Exercise goal: Going through the entries below, copy out each line that contains "page".

Data for processing: Begin

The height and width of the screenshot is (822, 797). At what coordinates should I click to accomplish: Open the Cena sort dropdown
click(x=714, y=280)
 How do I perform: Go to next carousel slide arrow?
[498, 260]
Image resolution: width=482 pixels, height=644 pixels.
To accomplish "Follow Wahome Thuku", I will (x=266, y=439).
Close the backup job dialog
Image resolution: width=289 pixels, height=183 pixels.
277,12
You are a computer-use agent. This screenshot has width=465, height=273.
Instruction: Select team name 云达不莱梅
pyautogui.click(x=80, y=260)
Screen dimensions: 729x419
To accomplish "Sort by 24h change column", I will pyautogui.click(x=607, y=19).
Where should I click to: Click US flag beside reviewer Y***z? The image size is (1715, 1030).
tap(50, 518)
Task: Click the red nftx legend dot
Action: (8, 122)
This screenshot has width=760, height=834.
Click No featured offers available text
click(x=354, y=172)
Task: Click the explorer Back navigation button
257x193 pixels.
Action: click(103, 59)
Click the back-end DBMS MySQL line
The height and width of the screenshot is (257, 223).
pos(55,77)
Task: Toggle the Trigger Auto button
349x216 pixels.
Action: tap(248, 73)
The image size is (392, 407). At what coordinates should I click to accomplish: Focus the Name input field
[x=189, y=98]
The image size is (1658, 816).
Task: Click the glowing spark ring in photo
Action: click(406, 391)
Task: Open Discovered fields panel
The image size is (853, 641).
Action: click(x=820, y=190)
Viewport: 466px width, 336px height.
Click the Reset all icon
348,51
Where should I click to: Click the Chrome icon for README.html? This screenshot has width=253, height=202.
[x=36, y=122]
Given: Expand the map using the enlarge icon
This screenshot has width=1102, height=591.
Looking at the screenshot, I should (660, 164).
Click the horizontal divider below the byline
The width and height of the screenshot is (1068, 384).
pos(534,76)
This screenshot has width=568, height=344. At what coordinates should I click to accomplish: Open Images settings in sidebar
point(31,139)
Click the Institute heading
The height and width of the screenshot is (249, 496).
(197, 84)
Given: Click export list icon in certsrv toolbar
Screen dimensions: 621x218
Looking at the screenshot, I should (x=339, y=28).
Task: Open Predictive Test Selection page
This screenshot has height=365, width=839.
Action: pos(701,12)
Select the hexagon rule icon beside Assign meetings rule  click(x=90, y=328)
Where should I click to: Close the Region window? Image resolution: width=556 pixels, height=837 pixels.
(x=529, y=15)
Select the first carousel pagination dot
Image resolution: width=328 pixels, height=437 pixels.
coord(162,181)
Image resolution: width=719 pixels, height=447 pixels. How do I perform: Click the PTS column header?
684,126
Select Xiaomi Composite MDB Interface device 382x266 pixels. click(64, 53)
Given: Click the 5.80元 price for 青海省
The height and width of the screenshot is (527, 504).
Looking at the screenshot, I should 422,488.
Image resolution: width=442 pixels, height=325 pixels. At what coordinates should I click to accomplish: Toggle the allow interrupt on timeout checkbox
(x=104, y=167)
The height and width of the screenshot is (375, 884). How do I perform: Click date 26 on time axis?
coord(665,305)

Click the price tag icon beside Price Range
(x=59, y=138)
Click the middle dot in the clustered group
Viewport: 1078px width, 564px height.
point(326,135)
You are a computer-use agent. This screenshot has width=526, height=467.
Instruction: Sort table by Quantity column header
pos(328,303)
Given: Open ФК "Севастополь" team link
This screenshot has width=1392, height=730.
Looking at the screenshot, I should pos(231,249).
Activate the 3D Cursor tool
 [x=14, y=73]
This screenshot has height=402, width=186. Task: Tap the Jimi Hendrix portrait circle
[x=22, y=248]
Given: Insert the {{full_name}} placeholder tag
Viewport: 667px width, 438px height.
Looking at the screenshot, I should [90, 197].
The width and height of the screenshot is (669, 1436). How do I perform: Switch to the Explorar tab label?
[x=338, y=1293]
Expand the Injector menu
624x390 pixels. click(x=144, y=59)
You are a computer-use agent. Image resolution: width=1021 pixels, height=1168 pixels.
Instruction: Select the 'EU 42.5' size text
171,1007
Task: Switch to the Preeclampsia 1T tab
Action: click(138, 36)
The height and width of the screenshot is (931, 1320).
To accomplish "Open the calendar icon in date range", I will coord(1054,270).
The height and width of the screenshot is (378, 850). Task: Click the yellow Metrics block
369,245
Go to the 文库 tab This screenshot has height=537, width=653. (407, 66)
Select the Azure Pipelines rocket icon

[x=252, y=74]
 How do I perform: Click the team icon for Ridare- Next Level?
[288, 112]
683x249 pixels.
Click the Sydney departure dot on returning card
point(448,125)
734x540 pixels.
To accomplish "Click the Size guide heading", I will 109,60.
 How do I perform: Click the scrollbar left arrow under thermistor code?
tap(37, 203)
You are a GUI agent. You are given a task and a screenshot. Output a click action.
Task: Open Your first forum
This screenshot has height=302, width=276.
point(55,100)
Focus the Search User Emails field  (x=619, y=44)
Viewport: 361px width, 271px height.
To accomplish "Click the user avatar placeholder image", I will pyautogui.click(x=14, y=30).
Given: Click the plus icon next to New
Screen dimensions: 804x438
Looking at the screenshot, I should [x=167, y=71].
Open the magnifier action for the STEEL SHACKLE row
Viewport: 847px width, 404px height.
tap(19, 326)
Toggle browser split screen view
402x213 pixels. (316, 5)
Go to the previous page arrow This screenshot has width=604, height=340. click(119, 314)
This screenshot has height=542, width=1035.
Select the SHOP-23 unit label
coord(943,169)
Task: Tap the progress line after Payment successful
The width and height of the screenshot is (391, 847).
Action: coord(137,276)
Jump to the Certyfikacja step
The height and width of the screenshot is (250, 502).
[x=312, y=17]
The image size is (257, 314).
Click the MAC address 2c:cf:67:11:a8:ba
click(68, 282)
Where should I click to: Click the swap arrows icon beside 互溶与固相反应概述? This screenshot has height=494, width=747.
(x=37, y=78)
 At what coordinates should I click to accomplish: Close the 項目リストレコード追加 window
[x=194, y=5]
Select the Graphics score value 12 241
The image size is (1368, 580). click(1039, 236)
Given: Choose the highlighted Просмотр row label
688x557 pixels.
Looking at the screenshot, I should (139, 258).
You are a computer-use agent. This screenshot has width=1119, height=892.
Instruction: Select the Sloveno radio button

Data for processing: End

Final answer:
Task: Open Predictive Test Selection page
Go to the previous page arrow This screenshot has width=604, height=340. click(119, 314)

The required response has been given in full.